What you have to do: Copy the stretch from the start of the records through the line containing "I want to click on within-select: Sheet, so", replacing "screenshot" with "image" and leaving everything else unchanged.

Extracted records:

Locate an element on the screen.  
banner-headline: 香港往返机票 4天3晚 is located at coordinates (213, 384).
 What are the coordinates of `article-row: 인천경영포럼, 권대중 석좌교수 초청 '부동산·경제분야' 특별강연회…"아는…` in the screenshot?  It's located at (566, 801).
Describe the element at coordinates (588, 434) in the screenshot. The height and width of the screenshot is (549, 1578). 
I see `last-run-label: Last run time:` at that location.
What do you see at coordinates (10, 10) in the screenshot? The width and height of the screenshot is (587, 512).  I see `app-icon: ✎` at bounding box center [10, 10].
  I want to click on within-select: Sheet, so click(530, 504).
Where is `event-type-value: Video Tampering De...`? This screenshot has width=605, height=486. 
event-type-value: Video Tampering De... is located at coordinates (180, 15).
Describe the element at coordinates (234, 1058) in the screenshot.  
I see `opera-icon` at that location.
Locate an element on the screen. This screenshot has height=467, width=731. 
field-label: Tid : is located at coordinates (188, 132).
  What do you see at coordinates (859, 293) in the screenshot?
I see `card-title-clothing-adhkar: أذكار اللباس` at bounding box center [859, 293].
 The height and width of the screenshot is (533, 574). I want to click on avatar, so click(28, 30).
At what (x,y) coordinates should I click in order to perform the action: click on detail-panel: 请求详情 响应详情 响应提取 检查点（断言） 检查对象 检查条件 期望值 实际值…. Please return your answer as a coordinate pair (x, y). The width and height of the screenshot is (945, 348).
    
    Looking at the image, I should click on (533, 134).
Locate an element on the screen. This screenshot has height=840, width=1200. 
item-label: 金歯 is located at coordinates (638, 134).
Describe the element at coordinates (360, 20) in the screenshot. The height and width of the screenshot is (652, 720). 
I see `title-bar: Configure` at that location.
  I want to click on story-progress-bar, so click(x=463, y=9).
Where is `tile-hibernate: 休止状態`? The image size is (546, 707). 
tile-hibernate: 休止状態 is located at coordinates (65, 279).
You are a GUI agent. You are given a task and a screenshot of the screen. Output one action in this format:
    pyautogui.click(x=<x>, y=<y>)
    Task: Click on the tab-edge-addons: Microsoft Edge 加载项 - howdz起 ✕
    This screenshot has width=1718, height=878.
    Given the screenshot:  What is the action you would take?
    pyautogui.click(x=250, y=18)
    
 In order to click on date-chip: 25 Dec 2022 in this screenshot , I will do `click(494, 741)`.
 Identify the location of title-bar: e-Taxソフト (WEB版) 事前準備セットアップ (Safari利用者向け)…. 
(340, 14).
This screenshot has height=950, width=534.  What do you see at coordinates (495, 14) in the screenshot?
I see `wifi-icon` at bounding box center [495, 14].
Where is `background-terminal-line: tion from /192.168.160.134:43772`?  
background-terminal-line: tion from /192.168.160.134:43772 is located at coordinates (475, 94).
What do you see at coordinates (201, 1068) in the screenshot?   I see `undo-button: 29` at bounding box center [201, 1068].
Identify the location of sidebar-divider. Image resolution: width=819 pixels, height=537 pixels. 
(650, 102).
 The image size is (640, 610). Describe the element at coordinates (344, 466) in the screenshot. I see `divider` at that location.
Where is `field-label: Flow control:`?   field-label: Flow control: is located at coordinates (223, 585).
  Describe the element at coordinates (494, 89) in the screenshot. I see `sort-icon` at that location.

Problem solution:
Locate an element on the screen.  
banner-headline: 香港往返机票 4天3晚 is located at coordinates (213, 384).
 What are the coordinates of `article-row: 인천경영포럼, 권대중 석좌교수 초청 '부동산·경제분야' 특별강연회…"아는…` in the image?  It's located at (566, 801).
Describe the element at coordinates (588, 434) in the image. The height and width of the image is (549, 1578). 
I see `last-run-label: Last run time:` at that location.
What do you see at coordinates (10, 10) in the image? The width and height of the image is (587, 512).  I see `app-icon: ✎` at bounding box center [10, 10].
  I want to click on within-select: Sheet, so click(530, 504).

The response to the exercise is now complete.